In the event that any broker or dealer fails on the due date, or within
such reasonable period as the Sub-Adviser may decide, to deliver any
necessary documents or, as the case may be, to pay any amount due, the Sub-
Adviser will, on request, pursue on behalf of the Trust all appropriate
legal remedies against such broker or dealer to recover such documents or
amount due or compensation in lieu thereof. The costs and expenses
properly incurred by the Sub-Adviser in connection with the pursuit of such
remedies shall be debited to the Sub-Advised Fund, unless paid by the
Adviser or Trust.
(f) Nothing in this agreement shall preclude the
aggregation of orders for the sale or purchase of securities or other
investments by the Sub-Advised Funds or by the Trust and other separate
accounts or other accounts (collectively, "Advisory Clients") managed by
the Sub-Adviser, provided that: the Sub-Adviser's actions with respect to
the aggregation of orders for multiple Advisory Clients, including the
Trust, are consistent with the applicable then-current positions in this
regard taken by the Securities and Exchange Commission or its staff through
releases, "no-action" letters, or otherwise. The Adviser and the Trust
recognize that in some cases this procedure may adversely affect the
results obtained for Sub-Advised Funds.
2.2 The Adviser shall retain the authority to establish and
modify, from time to time, the investment strategies and approaches to be
followed by the Sub-Adviser with respect to any Sub-Advised Fund, subject,
in all respects, to the supervision and direction of the Trust's Board of
Trustees and subject to compliance with the investment objectives, policies
and restrictions applicable to such Fund as set forth in the Registration
Statement or any amendment thereto, provided, however, that the Sub-
Adviser's duty under this agreement to act in conformity with any document,
instruction or guidelines produced by the Adviser shall not arise until
such document, instruction or guideline has been delivered to the Sub-
Adviser in writing.
2.3 The Sub-Adviser is not authorized to take or receive
physical possession of any of the assets of the Account, it being intended
that sole responsibility for safekeeping thereof (in such investments as
the Sub-Adviser may direct) and the consummation of all purchase, sales,
deliveries and investments made pursuant to the Sub-Adviser's direction
shall rest upon the custodian for the Sub-Advised Fund. The Sub-Adviser
shall have no liability with respect to the custody arrangements or the
acts, conduct or omissions of such custodian.

:: JOBS ::
1) Reproduce the sub-advisory agreement passage word for word, beginning at the words "In the event" and stopping after "Adviser or Trust.".
2) Carry on the sub-advisory agreement passage, starting after its last sentence.

:: MATERIAL PROVIDED ::
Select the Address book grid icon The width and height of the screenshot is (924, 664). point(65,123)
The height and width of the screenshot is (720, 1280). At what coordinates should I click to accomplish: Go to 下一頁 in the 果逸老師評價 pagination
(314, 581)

:: PER-TASK ANSWERS ::
1)
In the event that any broker or dealer fails on the due date, or within
such reasonable period as the Sub-Adviser may decide, to deliver any
necessary documents or, as the case may be, to pay any amount due, the Sub-
Adviser will, on request, pursue on behalf of the Trust all appropriate
legal remedies against such broker or dealer to recover such documents or
amount due or compensation in lieu thereof. The costs and expenses
properly incurred by the Sub-Adviser in connection with the pursuit of such
remedies shall be debited to the Sub-Advised Fund, unless paid by the
Adviser or Trust.

2)
The Adviser shall provide such information about the Trust and its assets
as the Sub-Adviser may from time to time reasonably request in connection
with the performance of its duties under this Agreement. The Adviser
acknowledges that the Sub-Adviser will be relying on the Adviser's
identification of any assets contributed, or liabilities allocated, from
time to time to the Account, as well as their availability for sale as
applicable. The Sub-Adviser may reasonably rely without further inquiry
upon any information furnished to it by the Adviser hereunder, and the Sub-
Adviser will not be responsible for any errors or omissions arising from
any inaccuracies in such information.
ARTICLE 3
Compensation of the Sub-Adviser
3.1 (a) For the services to be rendered, the facilities to be
furnished and the payments to be made, as provided herein, the parties
hereto agree that the Adviser shall pay to the Sub-Adviser for the calendar
quarter of each Sub-Advised Fund a fee computed in accordance with the Fee
Schedule attached hereto and incorporated herein. The payment shall be
made by the Adviser to the Sub-Adviser within three business days after the
end of the calendar quarter.
(b) The Adviser shall be responsible for payment of, and
the Sub-Adviser agrees that it shall have no claim against the Trust or any
Sub-Advised Fund respecting, the Sub-Adviser's compensation under this
agreement.
(c) During the term of this agreement, the Sub-Adviser will
bear all expenses incurred by it in connection with its services under this
agreement. The Sub-Adviser shall not be responsible for any expenses
incurred by the Trust, the Sub-Advised Funds or the Adviser.
3.2 For the quarter and year in which this agreement becomes
effective or terminates there shall be a proration on the basis of the
number of days that the agreement is in effect during the quarter and year
respectively.
3.3 If, pursuant to the Trust's Registration Statement and
Declaration of Trust then currently in effect, the net asset value is not
required to be determined on any particular business day, then for the
purpose of the foregoing computations, the net asset value of a share as
last determined shall be deemed to be the net asset value of a share as of
the close of business on that day.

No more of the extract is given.